My GPT2 pretraining loss, accuracy become wrong!

TL;DR

I got 30% token prediction accuracy for pretraining GPT2. Is it normal accuracy?
The Loss was about 4.2, The PPL was about 19
(Tools: Huggingface GPT2, ByteBPE, Deepspeed)


This is my report for pre-training gpt2 with conversational sentence

Because of short utterance, I only trained for short ‘nctx’. This is my configuration for gpt2


# 24 layer, 16 head, 1024 embed,
kogpt2_config_345m = {
    "initializer_range": 0.02,
    "layer_norm_epsilon": 1e-05,
    "n_ctx": 64,
    "n_embd": 1024,
    "n_head": 16,
    "n_layer": 24,
    "n_positions": 64,
    "vocab_size": 32000,
    "activation_function": "gelu"
}

Also, the vocab is huggingface byte-level BPE and the model is huggingface GPT2LMHeadModel
And I trained the model with RTX8000 * 2 (which are 48GB*2)
Also, I used deepspeed with thisconfig

{
  "train_batch_size": 1792,
  "gradient_accumulation_steps": 2,
  "optimizer": {
    "type": "Adam",
    "params": {
      "lr": 1e-3
    }
  },
  "fp16": {
    "enabled": true,
    "loss_scale": 0
  },
  "zero_optimization": {
    "stage": 2,
    "allgather_partitions": true,
    "allgather_bucket_size": 5e8,
    "overlap_comm": false,
    "reduce_scatter": true,
    "reduce_bucket_size": 5e8,
    "contiguous_gradients": false,
    "cpu_offload": true
  },
  "scheduler": {
    "type": "WarmupLR",
    "params": {
      "warmup_min_lr": 0,
      "warmup_max_lr": 1e-3,
      "warmup_num_steps": 4000
    }
  }
}

And my loss is

outputs = self.model_engine(token_ids) # (batch_size, max_len, embed_dims)
logits = outputs.logits
# Cross Entropy
loss = self.loss_function(logits.transpose(2, 1), label) # (batch_size, max_len)

mask = mask.half()
loss = loss.half()

...

const = torch.zeros(1).to(args.local_rank).half()
masked_loss = torch.where(mask == 1, loss, const)

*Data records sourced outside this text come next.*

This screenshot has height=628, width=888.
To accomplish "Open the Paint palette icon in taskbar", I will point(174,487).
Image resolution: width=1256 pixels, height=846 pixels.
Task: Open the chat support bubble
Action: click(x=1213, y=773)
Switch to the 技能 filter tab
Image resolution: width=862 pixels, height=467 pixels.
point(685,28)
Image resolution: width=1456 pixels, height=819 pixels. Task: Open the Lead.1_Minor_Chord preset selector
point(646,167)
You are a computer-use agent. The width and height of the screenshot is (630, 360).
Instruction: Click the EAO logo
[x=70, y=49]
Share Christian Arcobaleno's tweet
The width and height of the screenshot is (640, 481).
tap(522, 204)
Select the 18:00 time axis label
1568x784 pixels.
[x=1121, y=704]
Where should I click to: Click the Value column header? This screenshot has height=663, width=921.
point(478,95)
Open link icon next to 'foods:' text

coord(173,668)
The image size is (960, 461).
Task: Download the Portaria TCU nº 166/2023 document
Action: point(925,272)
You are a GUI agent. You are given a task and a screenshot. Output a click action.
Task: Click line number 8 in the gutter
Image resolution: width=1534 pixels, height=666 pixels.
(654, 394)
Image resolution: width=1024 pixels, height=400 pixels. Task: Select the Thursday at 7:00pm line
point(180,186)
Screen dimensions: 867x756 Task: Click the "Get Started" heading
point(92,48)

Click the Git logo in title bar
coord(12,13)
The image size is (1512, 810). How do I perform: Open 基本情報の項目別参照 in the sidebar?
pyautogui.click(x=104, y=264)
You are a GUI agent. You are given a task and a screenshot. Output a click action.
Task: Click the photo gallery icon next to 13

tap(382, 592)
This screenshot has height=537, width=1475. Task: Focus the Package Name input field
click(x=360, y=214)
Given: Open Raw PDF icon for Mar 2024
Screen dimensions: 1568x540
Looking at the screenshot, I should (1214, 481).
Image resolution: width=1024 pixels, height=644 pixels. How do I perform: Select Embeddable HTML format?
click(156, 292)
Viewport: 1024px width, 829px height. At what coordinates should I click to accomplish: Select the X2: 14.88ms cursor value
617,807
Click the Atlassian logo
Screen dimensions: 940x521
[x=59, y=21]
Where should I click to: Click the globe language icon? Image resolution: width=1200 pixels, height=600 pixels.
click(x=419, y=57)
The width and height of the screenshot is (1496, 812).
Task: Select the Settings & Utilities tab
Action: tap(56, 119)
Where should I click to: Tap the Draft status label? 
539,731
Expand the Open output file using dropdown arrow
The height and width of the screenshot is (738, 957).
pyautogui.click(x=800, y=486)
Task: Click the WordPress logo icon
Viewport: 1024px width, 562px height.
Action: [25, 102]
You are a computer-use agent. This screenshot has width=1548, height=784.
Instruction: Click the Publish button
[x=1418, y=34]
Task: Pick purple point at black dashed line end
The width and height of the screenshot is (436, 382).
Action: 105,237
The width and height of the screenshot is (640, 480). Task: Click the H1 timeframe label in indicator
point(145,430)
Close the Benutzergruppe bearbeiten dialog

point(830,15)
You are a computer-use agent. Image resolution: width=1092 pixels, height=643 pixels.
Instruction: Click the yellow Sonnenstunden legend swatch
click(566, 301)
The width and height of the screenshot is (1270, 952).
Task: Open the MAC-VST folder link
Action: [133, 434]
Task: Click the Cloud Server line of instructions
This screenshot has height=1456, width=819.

# Max integer of fp16 is 65536.0
# The sum of loss should not be larger than the max integer
# Thus, the loss is averaged for sequence length first and those values are averaged on batch size
sub_loss = masked_loss.sum(dim=-1)
sub_mask = mask.sum(dim=-1)
sub_avg = sub_loss/sub_mask
loss_avg = sub_avg.mean()
self.model_engine.backward(loss_avg)

Because of fp16 limitations, I used mean of mean to get global mean of loss batch

And finally, I got this result (Loss (eval) ~= 4.2, Acc (eval) ~= 30%, PPL ~= 19 )

W&B Chart 2021. 2. 19. 오후 4_28_06

W&B Chart 2021. 2. 19. 오후 4_28_34

W&B Chart 2021. 2. 19. 오후 4_30_12

Is it normal to get 30% accuracy on prediction token?

The PPL is similar with that of the GPT2, which is known as 17

Thank you.

111460 I’m curious to know if you got an answer to this question or if you found out if there’s a way to reduce the loss further. I’m running some experiments with a Transformer Encoder only (simple GPT with 4k tokens) and after a few hundred iterations, I’m seeing a loss of ~4.7 - which seems consistent with your observations. I wanted to check and see if there’s something going on here.